Clayton will be part of German grocer Lidl’s wave of US stores
The Triangle’s grocery store wars are moving into Johnston County.
German grocer Lidl will build a store in Clayton along U.S. 70 Business, across the highway from Walmart just over the Wake-Johnston border. The company will cut the ribbon on its first Triangle store next month in Wake Forest and already has six other stores up and running across the state.
Pronounced “lee-dil,” the company is one of the biggest grocery store chains in the world and has used North Carolina to lead its foray into the U.S. market. The stores open in North Carolina are mostly outside the state’s largest cities, such as Kinston, Sanford and Rocky Mount.
Company spokesman William Harwood said that while Lidl has 10 stores right now in the United States, by next year the company expects to have 100. As for Clayton, he said it’s too early to speculate on the timeline of the site.
“We’re going through the approval process on sites across the state,” Harwood said. “For us it’s really about getting a great location that’s convenient for customers.”
Lidl is positioned in the busy supermarket industry as a discount grocer, with most of its products being under its own labels, similar to Aldi or Trader Joe’s. Harwood said about 90 percent of the products will be the store’s brand.
The store cleared its only governmental hurdle Monday night in Clayton, securing the blessing of the town’s planning board. The company plans to put a 36,000-square-foot store on a narrow 3.8-acre strip of land situated between a funeral home and a Hardee’s. The land was a Camptown RV store until two years ago, when the company moved to McGee’s Crossroads. Since then, the lot has been used as overflow RV parking for the Garner Camping World.
Clayton’s Lidl will have a large glass front and a sloped roof with red brick and white stucco walls on three sides. There will be room for 168 parking spaces on the highway side of the building.
The planning board took issue with the plainness of one of the store’s exterior stucco walls, instead suggesting a brick accent on the corner to match the rest of the building.
“Personally, I think some more brick would look nicer, some more architectural features,” planning board member Marty Bizzell said. “It does look a little plain on that side. It’s a long length down that building to not really have any kind of break or some additional brick.”

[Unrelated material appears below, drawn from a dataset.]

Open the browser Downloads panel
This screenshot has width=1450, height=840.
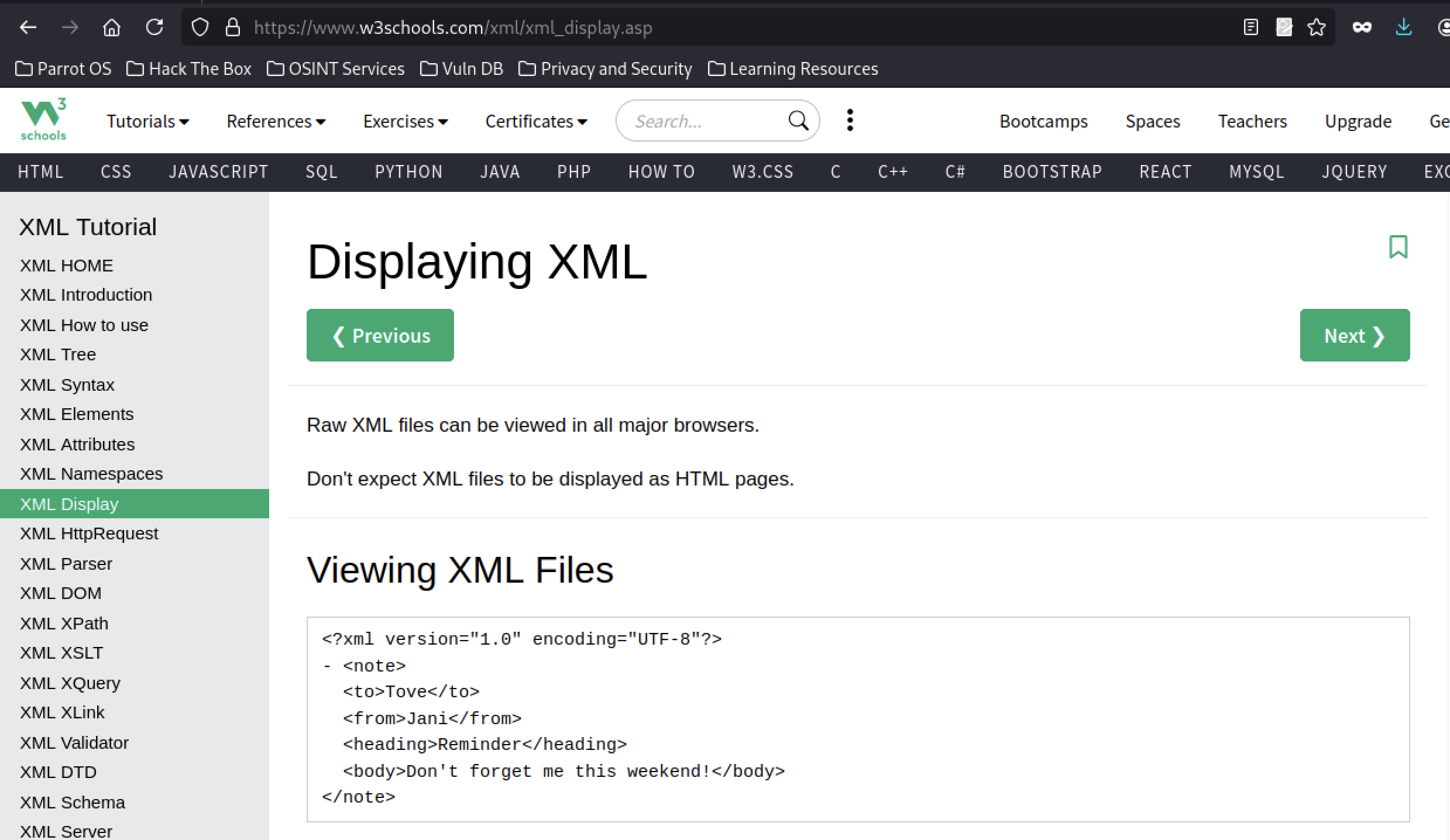pyautogui.click(x=1403, y=27)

The company did not send a representative to the Clayton meeting, but lead engineer Wyatt Bone of Bohler Engineering spoke on behalf of the project and speculated the company would be willing to accommodate the town.
The tightness of the property also raised a question, with the land being so narrow and steep that trucks will only be able to get to the back of the building by taking a serpentine route through the parking lot used by customers.
“It’s obviously not an ideal situation; it is a tight site,” Bizzell said. “Obviously they did their (computer simulation). It’s probably about as good as it gets.”
Bone said that the route for delivery trucks through the parking lot was the only configuration that worked without losing parking spaces, which are already tight.
“We’ve got a minimum amount of parking our client likes to have right now,” Bone said.
The store’s site plan got the unanimous support of the planning board and won’t need to go before the town council.
The store first signaled its interest in the quickly growing Johnston County town last year when it commissioned a traffic study.